For the disposal of solid waste from general construction
or demolition debris recovery facilities as defined in subsection (a-1) of Section 3.160, the total fee, tax, or surcharge imposed by
all units of local government under this subsection (j) upon
the solid waste disposal facility shall not exceed 50% of the
applicable amount set forth above. A unit of local government,
as defined in the Local Solid Waste Disposal Act, in which a
general construction or demolition debris recovery facility is
located may establish a fee, tax, or surcharge on the general construction or demolition debris recovery facility with
regard to the permanent disposal of solid waste by the
general construction or demolition debris recovery facility at
a solid waste disposal facility, provided that such fee, tax,
or surcharge shall not exceed 50% of the applicable amount set
forth above, based on the total amount of solid waste transported from the general construction or demolition debris recovery facility for disposal at solid waste disposal facilities, and the unit of local government and fee shall be
subject to all other requirements of this subsection (j).

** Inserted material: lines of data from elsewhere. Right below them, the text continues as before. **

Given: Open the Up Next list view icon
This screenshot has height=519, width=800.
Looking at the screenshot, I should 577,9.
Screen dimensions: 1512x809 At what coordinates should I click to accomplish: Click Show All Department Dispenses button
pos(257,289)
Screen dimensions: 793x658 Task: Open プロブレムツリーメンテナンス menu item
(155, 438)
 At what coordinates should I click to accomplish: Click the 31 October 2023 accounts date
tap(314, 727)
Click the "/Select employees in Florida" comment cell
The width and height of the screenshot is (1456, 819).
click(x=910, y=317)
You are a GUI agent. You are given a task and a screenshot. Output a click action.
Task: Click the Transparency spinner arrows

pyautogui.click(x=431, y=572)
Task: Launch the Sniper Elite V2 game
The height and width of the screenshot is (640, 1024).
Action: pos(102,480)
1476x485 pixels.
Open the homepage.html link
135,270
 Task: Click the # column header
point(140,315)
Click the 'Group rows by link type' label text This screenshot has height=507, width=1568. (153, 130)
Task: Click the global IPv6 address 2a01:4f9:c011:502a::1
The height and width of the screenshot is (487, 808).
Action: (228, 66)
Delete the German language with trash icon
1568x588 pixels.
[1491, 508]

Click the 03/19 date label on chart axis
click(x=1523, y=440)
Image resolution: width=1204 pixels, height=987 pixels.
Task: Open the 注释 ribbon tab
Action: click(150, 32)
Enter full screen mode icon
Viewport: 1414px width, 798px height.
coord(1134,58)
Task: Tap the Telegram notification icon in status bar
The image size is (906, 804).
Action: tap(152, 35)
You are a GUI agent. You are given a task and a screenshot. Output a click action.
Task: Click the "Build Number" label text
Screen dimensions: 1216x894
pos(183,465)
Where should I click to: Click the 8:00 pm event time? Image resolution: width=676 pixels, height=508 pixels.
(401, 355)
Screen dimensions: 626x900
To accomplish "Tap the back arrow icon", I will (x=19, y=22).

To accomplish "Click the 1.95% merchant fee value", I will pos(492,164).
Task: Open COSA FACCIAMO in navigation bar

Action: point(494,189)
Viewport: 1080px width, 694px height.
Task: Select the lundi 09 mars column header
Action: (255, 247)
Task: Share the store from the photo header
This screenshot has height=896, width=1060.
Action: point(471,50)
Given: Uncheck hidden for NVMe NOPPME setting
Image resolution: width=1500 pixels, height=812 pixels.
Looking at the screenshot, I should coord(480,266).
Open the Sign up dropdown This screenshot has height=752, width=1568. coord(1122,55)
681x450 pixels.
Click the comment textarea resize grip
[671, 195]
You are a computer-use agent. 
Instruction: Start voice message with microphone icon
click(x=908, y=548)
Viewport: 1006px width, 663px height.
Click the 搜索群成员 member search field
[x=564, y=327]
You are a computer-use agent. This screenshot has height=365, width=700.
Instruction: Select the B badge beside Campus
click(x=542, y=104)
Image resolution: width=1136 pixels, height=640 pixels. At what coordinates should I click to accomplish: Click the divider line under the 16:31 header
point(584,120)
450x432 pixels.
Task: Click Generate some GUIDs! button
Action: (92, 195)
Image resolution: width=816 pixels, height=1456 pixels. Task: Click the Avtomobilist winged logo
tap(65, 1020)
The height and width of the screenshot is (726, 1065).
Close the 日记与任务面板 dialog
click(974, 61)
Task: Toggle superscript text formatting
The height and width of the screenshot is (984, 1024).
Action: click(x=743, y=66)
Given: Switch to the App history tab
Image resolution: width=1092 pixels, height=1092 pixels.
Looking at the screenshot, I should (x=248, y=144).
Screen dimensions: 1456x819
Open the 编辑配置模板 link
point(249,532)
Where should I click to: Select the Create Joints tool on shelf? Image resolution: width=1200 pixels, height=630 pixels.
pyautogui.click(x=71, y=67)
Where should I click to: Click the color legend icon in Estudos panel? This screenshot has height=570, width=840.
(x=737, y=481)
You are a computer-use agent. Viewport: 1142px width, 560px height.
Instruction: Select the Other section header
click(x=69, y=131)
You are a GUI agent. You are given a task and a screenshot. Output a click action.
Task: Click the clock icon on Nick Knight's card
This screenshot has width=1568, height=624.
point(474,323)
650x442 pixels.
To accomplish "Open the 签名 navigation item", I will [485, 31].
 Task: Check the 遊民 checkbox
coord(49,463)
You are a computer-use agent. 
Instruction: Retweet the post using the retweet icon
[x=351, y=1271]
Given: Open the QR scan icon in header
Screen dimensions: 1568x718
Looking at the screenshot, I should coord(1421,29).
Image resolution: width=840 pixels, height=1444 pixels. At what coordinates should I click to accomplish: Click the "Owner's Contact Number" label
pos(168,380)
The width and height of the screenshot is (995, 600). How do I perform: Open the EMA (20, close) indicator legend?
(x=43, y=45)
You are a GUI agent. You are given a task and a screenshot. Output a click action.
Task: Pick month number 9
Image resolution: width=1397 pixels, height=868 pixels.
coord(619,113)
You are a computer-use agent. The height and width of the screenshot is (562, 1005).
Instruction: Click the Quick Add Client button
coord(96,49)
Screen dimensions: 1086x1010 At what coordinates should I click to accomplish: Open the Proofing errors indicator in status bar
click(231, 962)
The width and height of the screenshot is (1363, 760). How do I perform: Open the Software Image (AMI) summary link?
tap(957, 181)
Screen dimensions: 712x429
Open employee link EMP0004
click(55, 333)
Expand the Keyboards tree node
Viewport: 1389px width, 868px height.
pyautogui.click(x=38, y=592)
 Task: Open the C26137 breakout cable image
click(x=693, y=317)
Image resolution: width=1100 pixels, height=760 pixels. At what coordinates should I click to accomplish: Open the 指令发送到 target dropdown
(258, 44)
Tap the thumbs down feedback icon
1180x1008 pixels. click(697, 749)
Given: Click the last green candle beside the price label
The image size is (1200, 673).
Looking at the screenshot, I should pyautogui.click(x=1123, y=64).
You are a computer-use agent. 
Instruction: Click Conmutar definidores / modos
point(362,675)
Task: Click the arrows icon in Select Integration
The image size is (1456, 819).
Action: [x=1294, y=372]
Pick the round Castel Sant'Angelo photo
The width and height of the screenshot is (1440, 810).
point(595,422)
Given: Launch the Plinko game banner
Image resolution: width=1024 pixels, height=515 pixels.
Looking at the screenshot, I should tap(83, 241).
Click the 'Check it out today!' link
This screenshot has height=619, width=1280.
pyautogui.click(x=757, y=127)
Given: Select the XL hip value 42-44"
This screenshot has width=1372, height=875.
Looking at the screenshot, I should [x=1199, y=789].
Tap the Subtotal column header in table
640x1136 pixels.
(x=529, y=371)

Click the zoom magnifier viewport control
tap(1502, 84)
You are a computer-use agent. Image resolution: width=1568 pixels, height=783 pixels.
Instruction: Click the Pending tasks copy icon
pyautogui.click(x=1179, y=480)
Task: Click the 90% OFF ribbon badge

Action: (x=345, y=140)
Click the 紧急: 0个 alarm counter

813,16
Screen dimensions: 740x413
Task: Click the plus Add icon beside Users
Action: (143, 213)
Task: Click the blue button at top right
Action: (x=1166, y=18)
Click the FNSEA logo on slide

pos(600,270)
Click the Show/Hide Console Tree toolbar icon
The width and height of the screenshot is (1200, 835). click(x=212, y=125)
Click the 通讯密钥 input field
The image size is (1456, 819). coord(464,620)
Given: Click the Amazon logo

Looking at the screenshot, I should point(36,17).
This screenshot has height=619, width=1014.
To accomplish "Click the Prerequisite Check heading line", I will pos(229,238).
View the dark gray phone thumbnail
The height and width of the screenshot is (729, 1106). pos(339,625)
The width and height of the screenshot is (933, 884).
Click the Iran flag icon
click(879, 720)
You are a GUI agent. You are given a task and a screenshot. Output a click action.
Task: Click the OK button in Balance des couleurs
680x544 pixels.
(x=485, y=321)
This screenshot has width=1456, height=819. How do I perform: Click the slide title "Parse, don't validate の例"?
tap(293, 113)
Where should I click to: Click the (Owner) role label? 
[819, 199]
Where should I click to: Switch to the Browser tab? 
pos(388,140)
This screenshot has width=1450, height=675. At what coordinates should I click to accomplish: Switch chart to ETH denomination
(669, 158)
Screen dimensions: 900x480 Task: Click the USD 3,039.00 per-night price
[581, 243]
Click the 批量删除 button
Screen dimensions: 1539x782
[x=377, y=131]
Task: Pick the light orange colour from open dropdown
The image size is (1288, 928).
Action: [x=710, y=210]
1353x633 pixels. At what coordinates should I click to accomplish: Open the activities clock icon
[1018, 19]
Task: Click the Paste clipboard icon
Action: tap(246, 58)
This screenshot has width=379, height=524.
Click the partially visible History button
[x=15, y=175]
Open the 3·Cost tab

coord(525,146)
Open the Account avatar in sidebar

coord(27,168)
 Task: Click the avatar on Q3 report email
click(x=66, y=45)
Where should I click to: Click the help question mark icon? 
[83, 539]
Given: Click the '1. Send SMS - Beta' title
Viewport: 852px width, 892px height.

A county or Municipal Joint Action Agency that imposes a fee, tax, or
surcharge under this subsection may use the proceeds thereof to reimburse a
municipality that lies wholly or partially within its boundaries for expenses
incurred in the removal of nonhazardous, nonfluid municipal waste that has been
dumped on public property in violation of a State law or local ordinance.
If the fees are to be used to conduct a local sanitary landfill
inspection or enforcement program, the unit of local government must enter
into a written delegation agreement with the Agency pursuant to subsection
(r) of Section 4. The unit of local government and the Agency shall enter
into such a written delegation agreement within 60 days after the
establishment of such fees. At least annually,
the Agency shall conduct an audit of the expenditures made by units of local
government from the funds granted by the Agency to the units of local
government for purposes of local sanitary landfill inspection and enforcement
programs, to ensure that the funds have been expended for the prescribed
purposes under the grant.
The fees, taxes or surcharges collected under this subsection (j) shall
be placed by the unit of local government in a separate fund, and the
interest received on the moneys in the fund shall be credited to the fund. The
monies in the fund may be accumulated over a period of years to be
expended in accordance with this subsection.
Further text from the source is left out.